**Written request**
Put the records from their first line through the line that contains "[x=20, y=451]" into a Markdown table with the columns Row and Text. Number each line and leave out blank lines.

** BEGIN Excerpted records **

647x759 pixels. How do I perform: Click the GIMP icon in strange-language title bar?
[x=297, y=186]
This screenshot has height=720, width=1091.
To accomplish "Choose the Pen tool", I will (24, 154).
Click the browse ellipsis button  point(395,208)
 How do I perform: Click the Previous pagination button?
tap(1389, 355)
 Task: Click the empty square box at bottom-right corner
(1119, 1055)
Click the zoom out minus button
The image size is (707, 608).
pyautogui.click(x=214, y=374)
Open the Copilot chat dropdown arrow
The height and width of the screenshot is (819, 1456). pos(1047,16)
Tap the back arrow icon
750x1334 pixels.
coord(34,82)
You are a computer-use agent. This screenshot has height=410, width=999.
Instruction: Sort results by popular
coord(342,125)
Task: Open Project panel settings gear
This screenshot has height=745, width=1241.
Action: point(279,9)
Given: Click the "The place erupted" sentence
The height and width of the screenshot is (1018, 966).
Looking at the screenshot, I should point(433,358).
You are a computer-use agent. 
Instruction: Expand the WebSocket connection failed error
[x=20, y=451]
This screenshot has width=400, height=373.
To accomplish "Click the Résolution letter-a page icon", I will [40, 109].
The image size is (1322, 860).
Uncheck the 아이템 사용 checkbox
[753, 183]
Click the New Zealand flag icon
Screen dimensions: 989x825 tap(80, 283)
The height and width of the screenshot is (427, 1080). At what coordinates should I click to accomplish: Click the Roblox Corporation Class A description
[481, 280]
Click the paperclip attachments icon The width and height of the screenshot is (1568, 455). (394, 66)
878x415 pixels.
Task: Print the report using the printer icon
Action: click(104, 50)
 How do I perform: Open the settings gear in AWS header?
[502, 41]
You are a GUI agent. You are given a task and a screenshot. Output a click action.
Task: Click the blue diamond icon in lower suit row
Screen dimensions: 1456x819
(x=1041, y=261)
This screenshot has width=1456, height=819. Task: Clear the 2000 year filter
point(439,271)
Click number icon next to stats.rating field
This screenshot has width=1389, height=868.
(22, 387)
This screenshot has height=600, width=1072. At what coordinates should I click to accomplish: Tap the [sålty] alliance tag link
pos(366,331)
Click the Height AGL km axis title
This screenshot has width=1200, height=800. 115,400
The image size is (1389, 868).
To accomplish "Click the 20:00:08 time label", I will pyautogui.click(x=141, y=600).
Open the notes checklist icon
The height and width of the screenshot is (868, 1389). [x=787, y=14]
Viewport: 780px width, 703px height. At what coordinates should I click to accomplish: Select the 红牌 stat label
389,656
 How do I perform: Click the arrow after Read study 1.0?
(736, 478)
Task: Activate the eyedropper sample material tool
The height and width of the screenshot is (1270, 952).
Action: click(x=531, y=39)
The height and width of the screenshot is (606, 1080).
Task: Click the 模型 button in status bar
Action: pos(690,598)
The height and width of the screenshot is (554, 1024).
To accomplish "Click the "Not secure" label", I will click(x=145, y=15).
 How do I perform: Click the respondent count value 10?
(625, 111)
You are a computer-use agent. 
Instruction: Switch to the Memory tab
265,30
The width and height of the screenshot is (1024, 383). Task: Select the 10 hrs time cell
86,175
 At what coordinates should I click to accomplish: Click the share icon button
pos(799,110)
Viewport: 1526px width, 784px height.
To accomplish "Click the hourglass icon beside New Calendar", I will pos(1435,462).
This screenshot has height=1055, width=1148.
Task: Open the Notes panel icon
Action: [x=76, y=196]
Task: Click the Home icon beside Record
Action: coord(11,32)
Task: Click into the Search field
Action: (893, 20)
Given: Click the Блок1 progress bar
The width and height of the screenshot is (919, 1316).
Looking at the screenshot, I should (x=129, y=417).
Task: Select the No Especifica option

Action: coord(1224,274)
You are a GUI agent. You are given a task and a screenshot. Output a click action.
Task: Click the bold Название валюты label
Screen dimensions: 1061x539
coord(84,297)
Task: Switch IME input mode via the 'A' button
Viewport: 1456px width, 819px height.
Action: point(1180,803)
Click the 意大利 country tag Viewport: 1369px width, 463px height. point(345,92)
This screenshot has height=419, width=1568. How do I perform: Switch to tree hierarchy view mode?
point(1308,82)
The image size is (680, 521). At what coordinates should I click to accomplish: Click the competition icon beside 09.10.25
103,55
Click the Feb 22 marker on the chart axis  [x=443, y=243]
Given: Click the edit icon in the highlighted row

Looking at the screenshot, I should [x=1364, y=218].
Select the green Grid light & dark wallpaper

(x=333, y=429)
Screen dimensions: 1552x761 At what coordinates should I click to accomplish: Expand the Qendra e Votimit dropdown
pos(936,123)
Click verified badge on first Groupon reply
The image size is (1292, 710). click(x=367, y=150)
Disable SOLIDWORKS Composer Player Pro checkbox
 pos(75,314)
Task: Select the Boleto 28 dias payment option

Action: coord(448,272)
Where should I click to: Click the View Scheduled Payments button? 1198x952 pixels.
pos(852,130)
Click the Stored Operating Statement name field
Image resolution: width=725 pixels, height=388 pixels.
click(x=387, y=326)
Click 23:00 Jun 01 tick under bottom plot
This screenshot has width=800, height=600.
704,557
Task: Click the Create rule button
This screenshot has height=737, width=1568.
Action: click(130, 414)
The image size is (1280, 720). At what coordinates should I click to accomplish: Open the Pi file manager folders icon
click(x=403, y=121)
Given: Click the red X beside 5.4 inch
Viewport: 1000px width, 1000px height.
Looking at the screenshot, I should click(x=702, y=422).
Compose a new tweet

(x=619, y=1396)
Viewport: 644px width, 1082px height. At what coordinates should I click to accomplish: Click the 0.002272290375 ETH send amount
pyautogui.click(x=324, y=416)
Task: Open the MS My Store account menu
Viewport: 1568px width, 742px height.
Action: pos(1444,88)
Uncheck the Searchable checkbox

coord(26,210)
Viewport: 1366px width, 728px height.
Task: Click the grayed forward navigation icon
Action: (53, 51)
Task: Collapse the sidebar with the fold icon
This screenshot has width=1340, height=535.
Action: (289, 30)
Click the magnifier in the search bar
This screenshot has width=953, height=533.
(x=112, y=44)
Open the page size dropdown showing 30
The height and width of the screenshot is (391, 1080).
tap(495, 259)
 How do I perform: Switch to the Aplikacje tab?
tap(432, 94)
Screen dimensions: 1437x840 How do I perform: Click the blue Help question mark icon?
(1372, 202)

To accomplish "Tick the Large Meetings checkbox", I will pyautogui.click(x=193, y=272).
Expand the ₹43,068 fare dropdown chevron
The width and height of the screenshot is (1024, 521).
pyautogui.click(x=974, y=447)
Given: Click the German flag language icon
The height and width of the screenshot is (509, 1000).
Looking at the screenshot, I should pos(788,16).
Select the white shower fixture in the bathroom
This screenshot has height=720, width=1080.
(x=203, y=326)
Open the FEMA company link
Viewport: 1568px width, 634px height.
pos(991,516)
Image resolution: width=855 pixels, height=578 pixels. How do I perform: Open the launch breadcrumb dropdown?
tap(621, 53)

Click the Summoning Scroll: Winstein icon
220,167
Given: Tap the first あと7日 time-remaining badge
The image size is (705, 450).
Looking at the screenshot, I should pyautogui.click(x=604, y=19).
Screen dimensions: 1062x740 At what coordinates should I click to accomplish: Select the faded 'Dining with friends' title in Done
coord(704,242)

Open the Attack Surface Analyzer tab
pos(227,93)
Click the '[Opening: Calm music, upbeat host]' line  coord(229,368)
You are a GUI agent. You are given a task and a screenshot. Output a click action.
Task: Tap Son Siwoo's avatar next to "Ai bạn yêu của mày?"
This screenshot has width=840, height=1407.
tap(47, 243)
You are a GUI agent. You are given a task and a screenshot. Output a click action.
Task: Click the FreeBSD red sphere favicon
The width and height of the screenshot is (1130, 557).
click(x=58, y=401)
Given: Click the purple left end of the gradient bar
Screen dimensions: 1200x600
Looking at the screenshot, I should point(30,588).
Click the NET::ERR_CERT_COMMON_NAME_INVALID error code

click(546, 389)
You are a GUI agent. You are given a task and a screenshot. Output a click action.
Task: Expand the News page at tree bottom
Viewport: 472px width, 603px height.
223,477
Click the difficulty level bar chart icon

** END Excerpted records **

**Result below**
| Row | Text |
|---|---|
| 1 | 647x759 pixels. How do I perform: Click the GIMP icon in strange-language title bar? |
| 2 | [x=297, y=186] |
| 3 | This screenshot has height=720, width=1091. |
| 4 | To accomplish "Choose the Pen tool", I will (24, 154). |
| 5 | Click the browse ellipsis button  point(395,208) |
| 6 |  How do I perform: Click the Previous pagination button? |
| 7 | tap(1389, 355) |
| 8 |  Task: Click the empty square box at bottom-right corner |
| 9 | (1119, 1055) |
| 10 | Click the zoom out minus button |
| 11 | The image size is (707, 608). |
| 12 | pyautogui.click(x=214, y=374) |
| 13 | Open the Copilot chat dropdown arrow |
| 14 | The height and width of the screenshot is (819, 1456). pos(1047,16) |
| 15 | Tap the back arrow icon |
| 16 | 750x1334 pixels. |
| 17 | coord(34,82) |
| 18 | You are a computer-use agent. This screenshot has height=410, width=999. |
| 19 | Instruction: Sort results by popular |
| 20 | coord(342,125) |
| 21 | Task: Open Project panel settings gear |
| 22 | This screenshot has height=745, width=1241. |
| 23 | Action: point(279,9) |
| 24 | Given: Click the "The place erupted" sentence |
| 25 | The height and width of the screenshot is (1018, 966). |
| 26 | Looking at the screenshot, I should point(433,358). |
| 27 | You are a computer-use agent.  |
| 28 | Instruction: Expand the WebSocket connection failed error |
| 29 | [x=20, y=451] |